Isabelle Adjani was born on June 27, 1955 in Paris. She is the daughter of a French father of Algerian origin and a German mother of Bavarian origin. The star spent part of her childhood in an HLM in Gennevilliers before continuing her secondary studies in Reims. It was at the age of 14 that she obtained a first role in a children’s film, Le Petit Bougnat.

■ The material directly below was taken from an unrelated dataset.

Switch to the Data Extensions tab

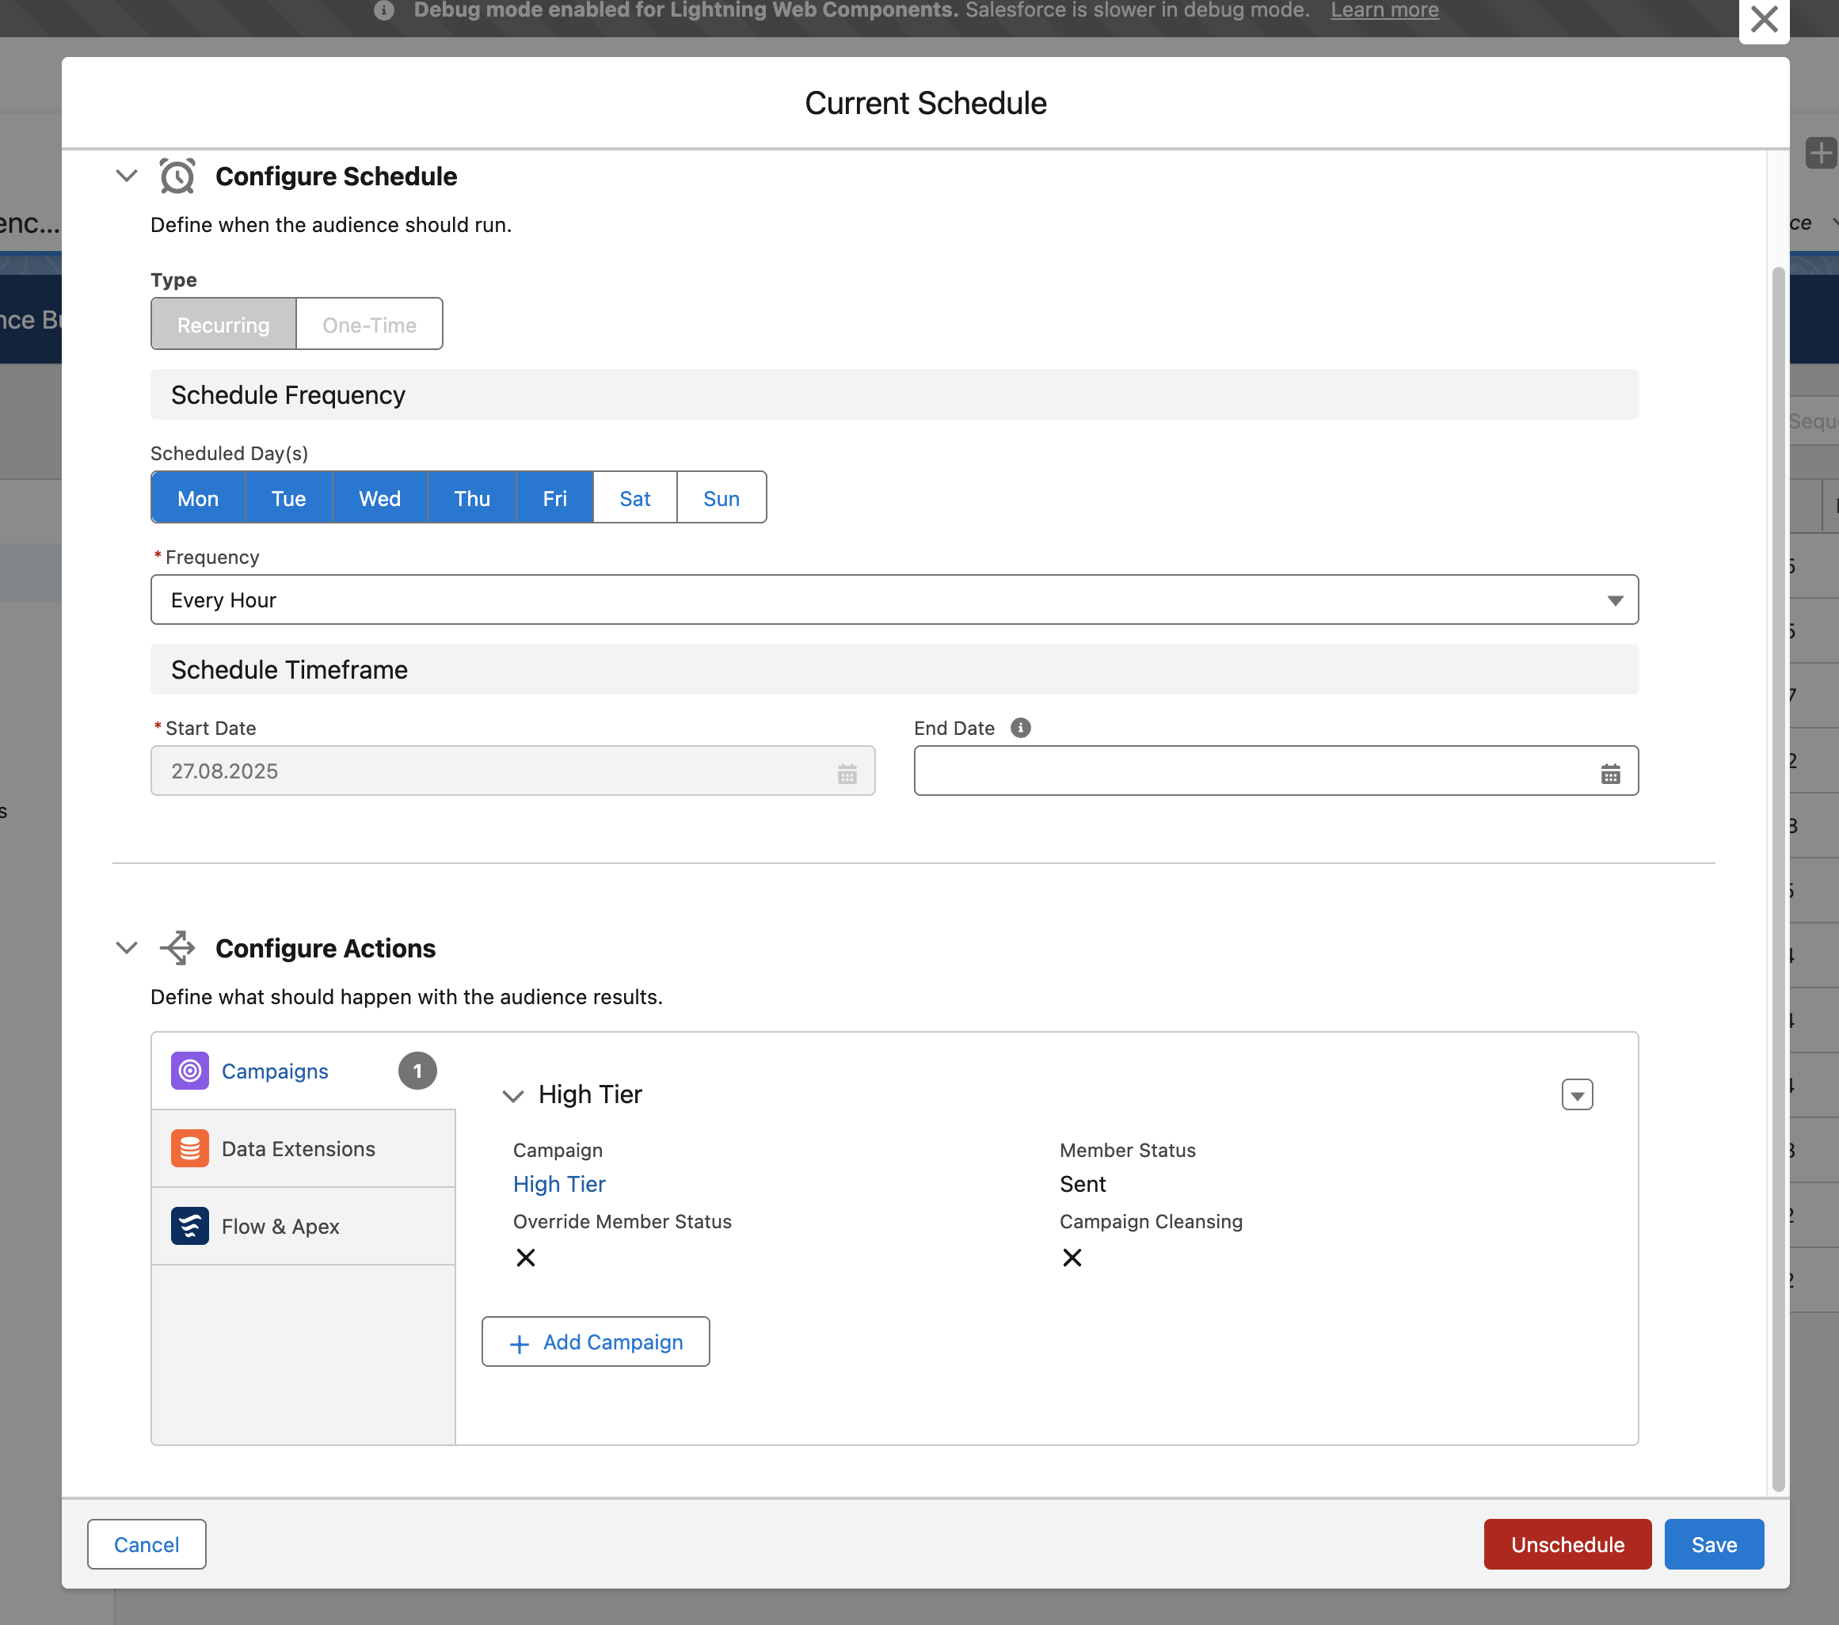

“From the age of 11, I read great texts and works on psychoanalysis, I wanted to penetrate the unconscious of writing, to find its secrets; for that I said them, played them. Even if my first ambitions were rather to save the world, to work in the humanitarian field. But now, in 1969, Bernard Toublanc-Michel’s assistants are running around the suburbs for a role in Le Petit Bougnat. My French teacher advises them to audition me, my parents give their permission, I’m taken. Finally, something was happening in my life, the very summer when we walked on the Moon,” she told Télérama magazine in 2009.

Two years later, she played alongside young actors Francis Huster, Jacques Weber and Muriel Catala in the feature film Faustine and the Beautiful Summer. Thanks to her good linguistic abilities, she is fluent in German, English and Italian, she obtains the main female role in the Germanic film Nosferatu, ghost of the night. She plays perfectly in the language of Shakespeare in the feature films Driver, Possession, Quartet or Diabolique.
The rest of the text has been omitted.